X_train, X_test, y_train, y_test = train_test_split(X_features, encoded_stages, train_size=0.7)

**6)** Write code to test the accuracy of all 4 classification models we covered in this class (i.e. KNeighborsClassifier, DecisionTreeClassifier, and MLPClassifier, GaussianNB). Since the accuracy of the models will change depending on the train-test split, you will need to run each model 10 times and find the average accuracy between all runs.

In [154]:
from sklearn.neighbors import KNeighborsClassifier
from sklearn.tree import DecisionTreeClassifier
from sklearn.neural_network import MLPClassifier
from sklearn.naive_bayes import GaussianNB

In [155]:
# run each model 10 times and find average accuracy between all runs
classifiers = [KNeighborsClassifier(),
              DecisionTreeClassifier(),
              MLPClassifier(),
              GaussianNB()]
classifiers_names = ['Nearest Neighbors',
                    'Decision Tree',
                    'Multilayer Perceptron',
                    'Naive-Bayes']
classifiers_accuracy = []

# iterate through list of classification methods
for i in range(4):
    classifier = classifiers[i]
    accuracies = []
    
    # run each model 10 times
    for i in range(10):
        classifier.fit(X_train, y_train)
        y_pred = classifier.predict(X_test)
        
        accuracy = sum(y_pred == y_test) / len(y_test)
        accuracies.append(accuracy * 100)
        
    classifiers_accuracy.append(np.mean(accuracies))

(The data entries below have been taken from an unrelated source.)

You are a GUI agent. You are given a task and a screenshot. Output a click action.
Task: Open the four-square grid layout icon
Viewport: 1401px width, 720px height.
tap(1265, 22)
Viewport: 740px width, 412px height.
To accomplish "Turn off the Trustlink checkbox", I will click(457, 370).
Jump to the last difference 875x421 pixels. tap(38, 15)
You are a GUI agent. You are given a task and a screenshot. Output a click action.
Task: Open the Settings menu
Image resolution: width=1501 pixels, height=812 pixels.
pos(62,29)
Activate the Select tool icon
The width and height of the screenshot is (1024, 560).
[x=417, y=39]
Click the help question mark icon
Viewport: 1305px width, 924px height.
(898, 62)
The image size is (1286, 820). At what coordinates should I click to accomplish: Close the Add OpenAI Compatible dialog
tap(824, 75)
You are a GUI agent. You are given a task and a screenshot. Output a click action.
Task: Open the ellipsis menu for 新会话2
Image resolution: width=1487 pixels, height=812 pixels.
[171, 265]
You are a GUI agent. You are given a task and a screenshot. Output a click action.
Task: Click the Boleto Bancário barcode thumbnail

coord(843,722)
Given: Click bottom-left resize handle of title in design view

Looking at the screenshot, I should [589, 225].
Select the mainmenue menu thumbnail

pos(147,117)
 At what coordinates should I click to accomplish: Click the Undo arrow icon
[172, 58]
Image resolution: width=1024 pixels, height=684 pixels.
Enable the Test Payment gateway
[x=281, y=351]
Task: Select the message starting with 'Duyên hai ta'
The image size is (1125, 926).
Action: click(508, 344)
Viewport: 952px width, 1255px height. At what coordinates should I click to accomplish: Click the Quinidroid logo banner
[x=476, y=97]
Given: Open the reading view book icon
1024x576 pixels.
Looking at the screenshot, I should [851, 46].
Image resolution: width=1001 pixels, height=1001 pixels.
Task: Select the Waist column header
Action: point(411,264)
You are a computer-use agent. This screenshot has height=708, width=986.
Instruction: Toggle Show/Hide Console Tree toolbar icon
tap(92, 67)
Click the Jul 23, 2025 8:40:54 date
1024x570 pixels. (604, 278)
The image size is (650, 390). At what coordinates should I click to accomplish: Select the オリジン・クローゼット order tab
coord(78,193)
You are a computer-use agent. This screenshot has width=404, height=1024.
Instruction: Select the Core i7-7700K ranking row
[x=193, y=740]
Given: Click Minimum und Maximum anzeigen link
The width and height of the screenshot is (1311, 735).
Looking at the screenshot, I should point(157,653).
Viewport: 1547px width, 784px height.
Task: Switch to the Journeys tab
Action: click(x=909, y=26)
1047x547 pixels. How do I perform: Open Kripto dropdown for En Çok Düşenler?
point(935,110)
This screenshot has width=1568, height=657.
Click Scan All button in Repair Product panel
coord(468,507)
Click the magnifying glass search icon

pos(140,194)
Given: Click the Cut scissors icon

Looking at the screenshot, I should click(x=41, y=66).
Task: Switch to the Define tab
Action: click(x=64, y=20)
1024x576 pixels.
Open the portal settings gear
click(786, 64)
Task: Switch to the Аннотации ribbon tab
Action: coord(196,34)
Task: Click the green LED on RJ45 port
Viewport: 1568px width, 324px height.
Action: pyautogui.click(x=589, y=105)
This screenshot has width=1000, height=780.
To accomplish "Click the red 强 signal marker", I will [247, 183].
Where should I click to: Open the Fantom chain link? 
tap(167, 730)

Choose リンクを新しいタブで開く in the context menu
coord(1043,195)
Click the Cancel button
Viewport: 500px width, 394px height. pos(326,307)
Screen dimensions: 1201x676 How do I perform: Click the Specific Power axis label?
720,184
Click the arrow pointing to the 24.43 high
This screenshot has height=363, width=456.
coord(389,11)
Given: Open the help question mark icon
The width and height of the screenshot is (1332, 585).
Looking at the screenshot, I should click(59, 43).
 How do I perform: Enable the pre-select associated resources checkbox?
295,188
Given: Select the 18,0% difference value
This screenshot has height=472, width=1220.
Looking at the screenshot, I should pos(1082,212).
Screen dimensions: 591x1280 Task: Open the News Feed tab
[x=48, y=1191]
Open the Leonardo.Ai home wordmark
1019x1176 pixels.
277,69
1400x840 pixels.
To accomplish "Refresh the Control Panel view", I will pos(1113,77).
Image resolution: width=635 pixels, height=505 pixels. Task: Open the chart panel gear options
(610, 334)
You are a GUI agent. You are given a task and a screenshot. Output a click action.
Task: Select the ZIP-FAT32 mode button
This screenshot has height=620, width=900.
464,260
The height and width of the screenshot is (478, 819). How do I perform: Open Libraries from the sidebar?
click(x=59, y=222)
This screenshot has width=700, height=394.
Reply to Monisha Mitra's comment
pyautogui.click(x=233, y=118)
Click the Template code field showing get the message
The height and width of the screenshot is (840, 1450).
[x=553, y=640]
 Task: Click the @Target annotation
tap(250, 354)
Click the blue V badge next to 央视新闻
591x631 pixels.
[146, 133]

**7)** Compare the 4 mean accuracies and identify which model is best.

In [156]:
print('After 10 simulations, the average accuracy for each classification model is as follows:')
for i in range(4):
    print(f'{classifiers_names[i]}: {classifiers_accuracy[i]}%')

After 10 simulations, the average accuracy for each classification model is as follows:
Nearest Neighbors: 67.85714285714286%
Decision Tree: 61.25%
Multilayer Perceptron: 69.28571428571428%
Naive-Bayes: 69.64285714285714%


Comparing the mean accuracies between the 4 classification models, the Naive-Bayes classification model is best for this data. The Multilayer Perceptron was a close second-best choice of model for this data.